I've always been interested in the breed, the few people I have chatted with who own one makes them out to seem like a really nice dog, but a lot of the online info paints them to be very aggressive. I'm curious which is the truth?

If you have met one, what were they like? High energy? Herding behavior? Human aggressive? Dog aggressive? Soft? Hard?

Any info would be greatly appreciated.


----------



## RBark (Sep 10, 2007)

No experience but the ears are hilarious lol


----------



## BradA1878 (Nov 28, 2009)

Yea, they are cropped round like that. Its kinda silly, IMHO.


----------



## charaseac (Oct 18, 2009)

RBark said:


> No experience but the ears are hilarious lol


Lol the first thing i noticed too.. what a funny ears


----------



## RBark (Sep 10, 2007)

BradA1878 said:


> Yea, they are cropped round like that. Its kinda silly, IMHO.

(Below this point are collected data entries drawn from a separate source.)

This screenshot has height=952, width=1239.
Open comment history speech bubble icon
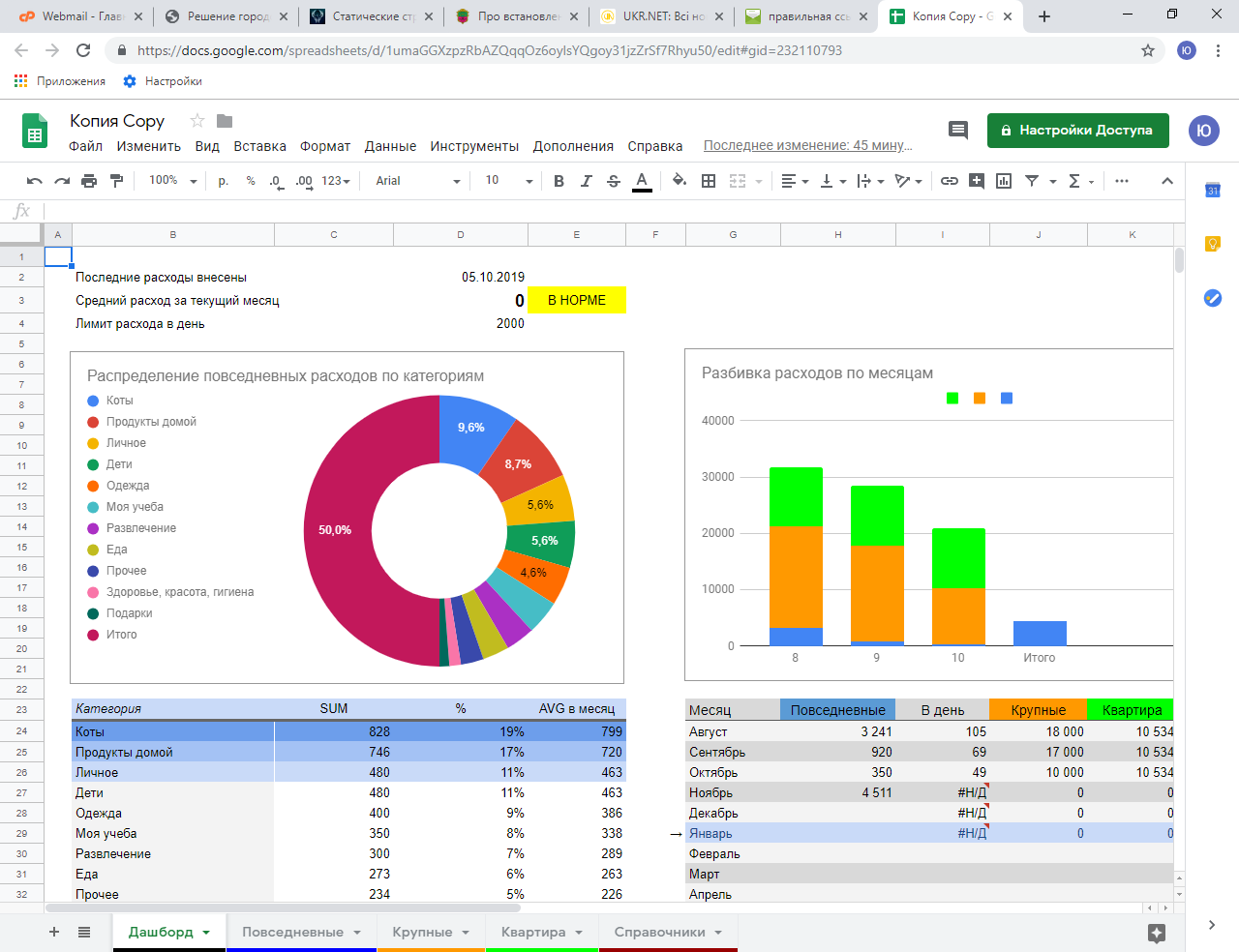tap(958, 130)
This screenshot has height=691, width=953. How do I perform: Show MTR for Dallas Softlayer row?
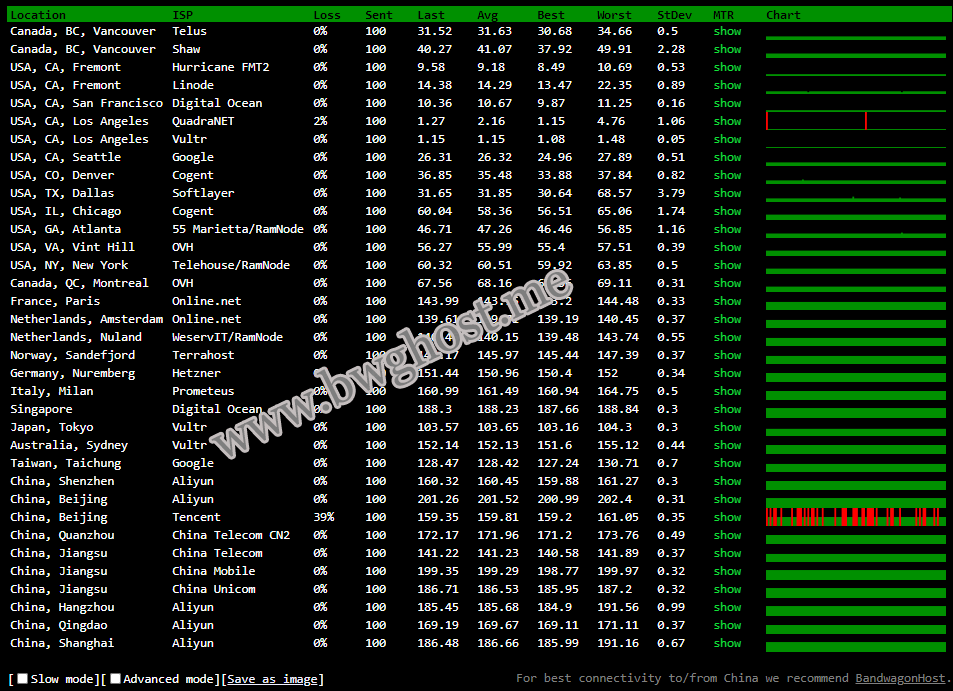[x=727, y=193]
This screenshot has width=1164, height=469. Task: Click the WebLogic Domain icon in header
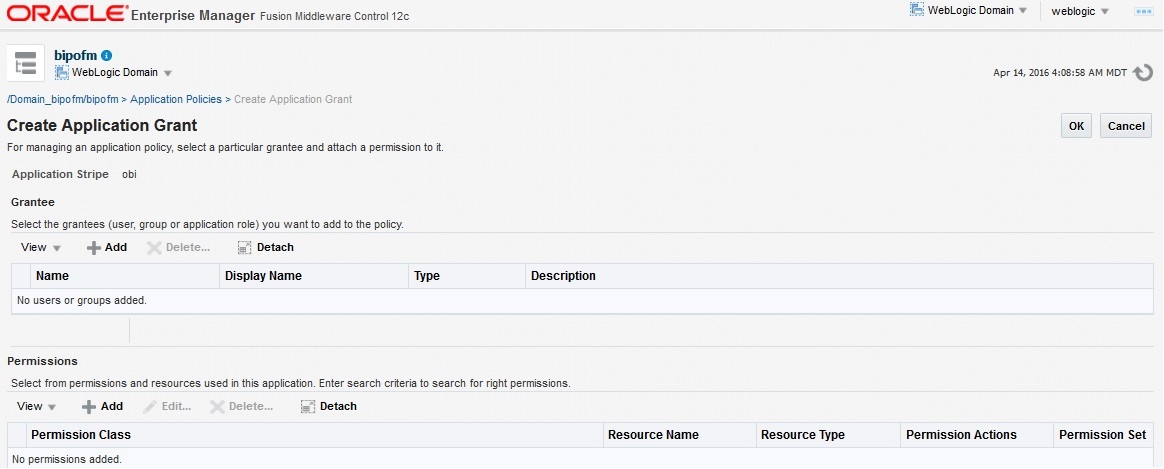916,10
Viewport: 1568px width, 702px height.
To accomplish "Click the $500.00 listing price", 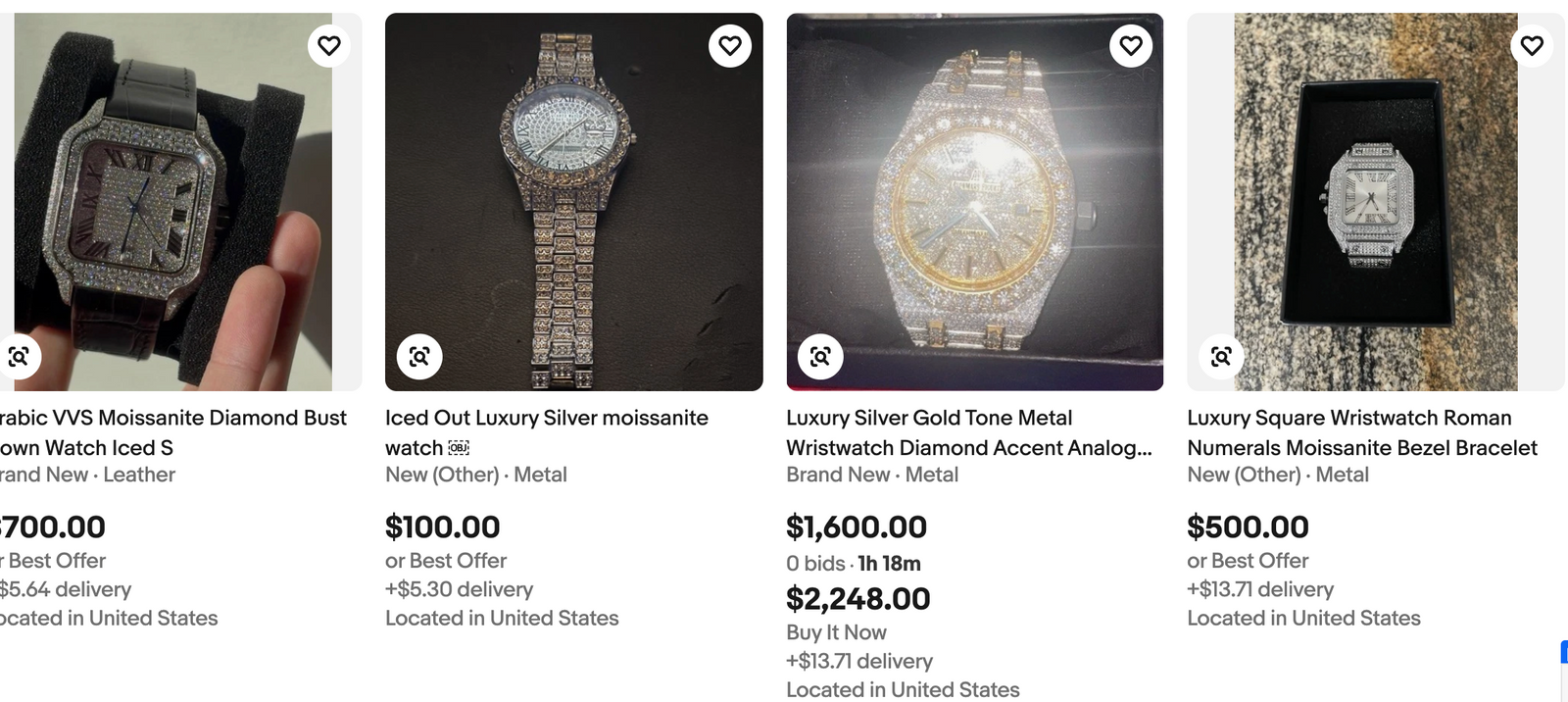I will pyautogui.click(x=1248, y=527).
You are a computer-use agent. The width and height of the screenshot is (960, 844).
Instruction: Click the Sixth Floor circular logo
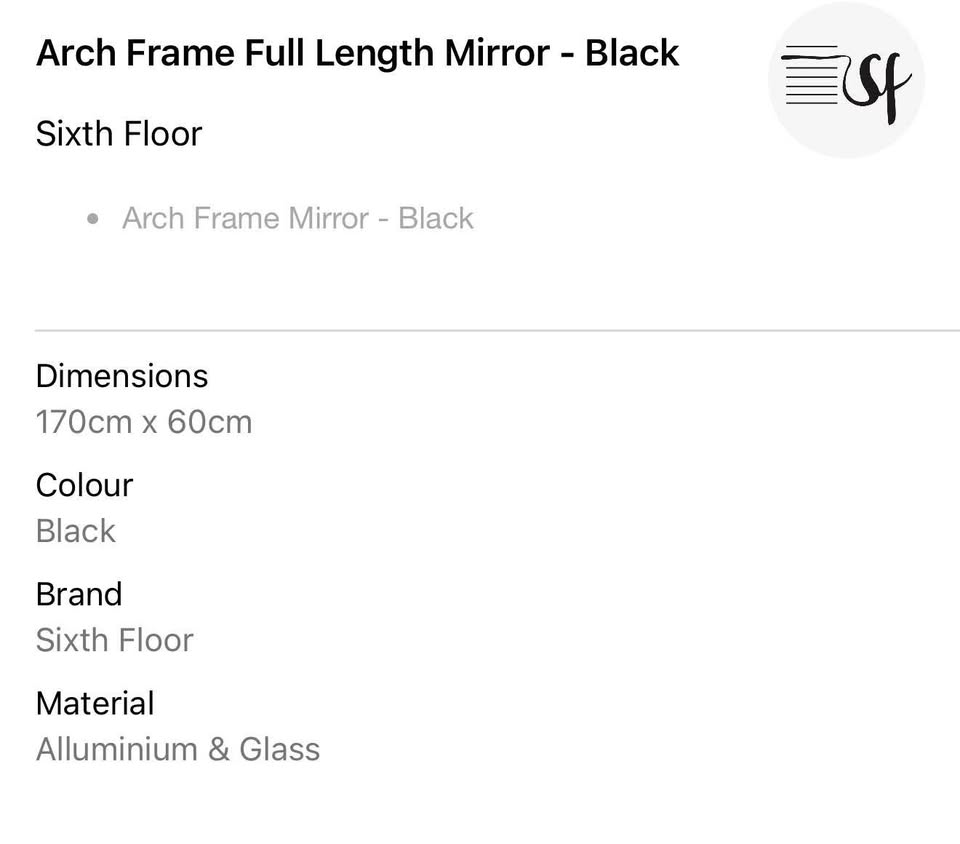[845, 80]
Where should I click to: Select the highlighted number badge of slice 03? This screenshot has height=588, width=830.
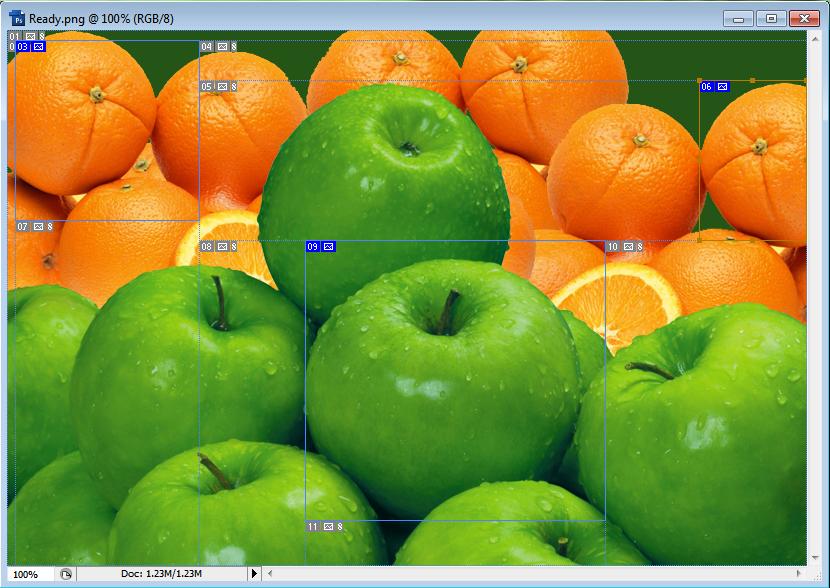pyautogui.click(x=24, y=47)
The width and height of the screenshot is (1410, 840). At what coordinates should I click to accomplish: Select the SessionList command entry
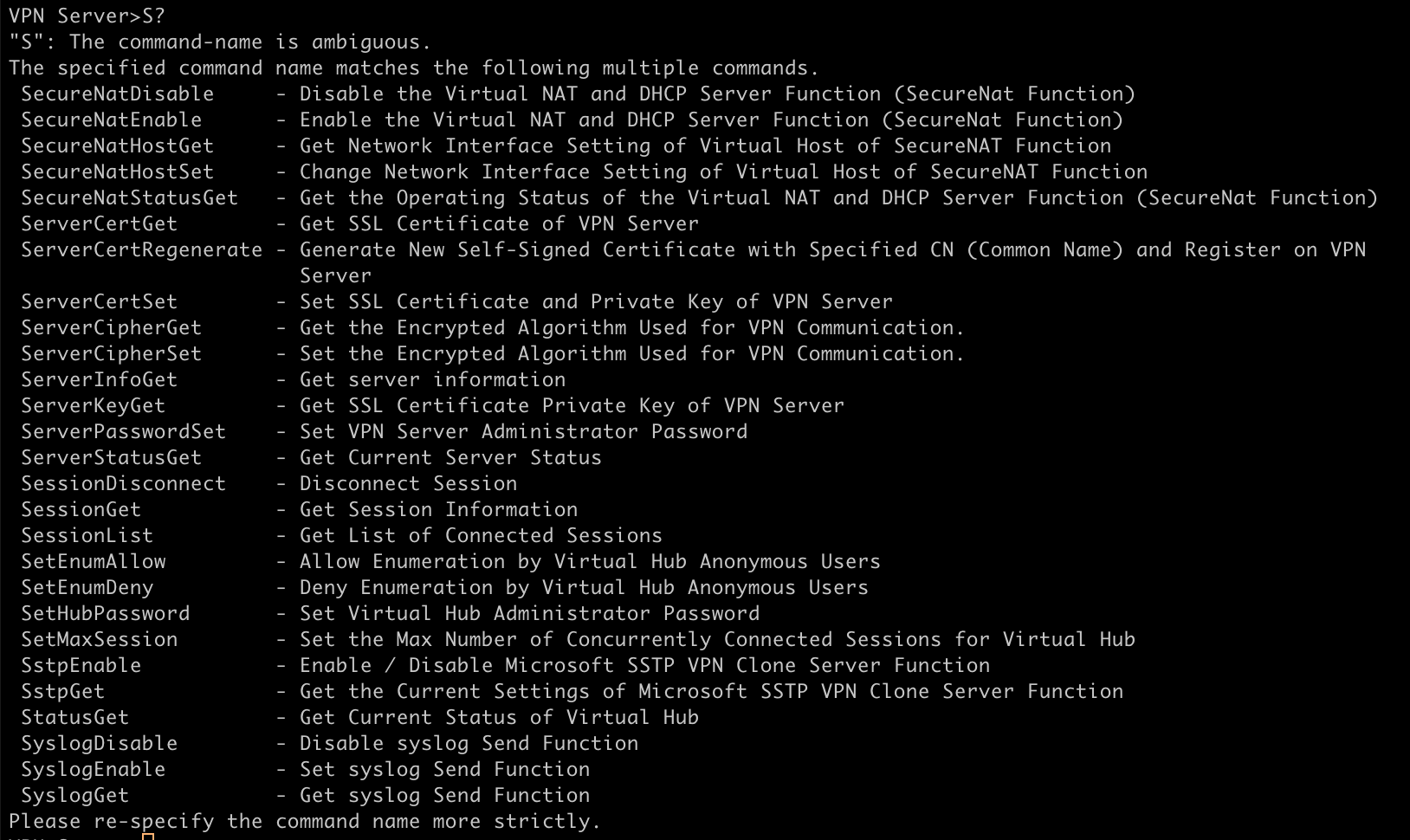[x=87, y=535]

Is there a purpose or is it just aesthetics?


----------



## trumpetjock (Dec 14, 2007)

They look like a hyena!


----------



## pittsabowawa (Jul 26, 2009)

trumpetjock said:


> They look like a hyena!


OMG.. Thats the exact picture I was about to post until I scrolled down 

I think they are very pretty dogs.. never heard about 'em before though.


----------



## BradA1878 (Nov 28, 2009)

RBark said:


> Is there a purpose or is it just aesthetics?


There is purpose to cropping ears, yes... But this is a stylized crop and not just a basic blunt "Shepard's Crop", so it seems more for looks IMHO. I mean, they may be cropping the ears for work, but to crop them in a specific style is only for looks.


----------



## Miranda16 (Jan 17, 2010)

actually i would say they look more like african wild dogs http://www.bio.davidson.edu/people/vecase/Behavior/Spring2009/Landfried/images/African-wild-dog.jpg

actually little tidbit for those who didnt know... hyenas are actually more closely related to cats than dogs


----------



## trumpetjock (Dec 14, 2007)

Miranda16 said:


> actually little tidbit for those who didnt know... hyenas are actually more closely related to cats than dogs


yeah, dogs and hyenas aren't even remotely related. not sure about the cat thing.


----------



## BradA1878 (Nov 28, 2009)

Ok, here's *CHUPA*, our Azores Cattle Dog!


----------



## Keechak (Aug 10, 2008)

HOW COOL! I love Azores! I've always wanted to meet one. I have done a few dawings of them to show my love lol.


----------



## RaeganW (Jul 14, 2009)

OMG he is SO cute! Chupa as in, Chupacabra?


----------



## melgrj7 (Sep 21, 2007)

Very cute, congrats on the new pup.


----------



## BradA1878 (Nov 28, 2009)

Thanks all! 



RaeganW said:


> OMG he is SO cute! Chupa as in, Chupacabra?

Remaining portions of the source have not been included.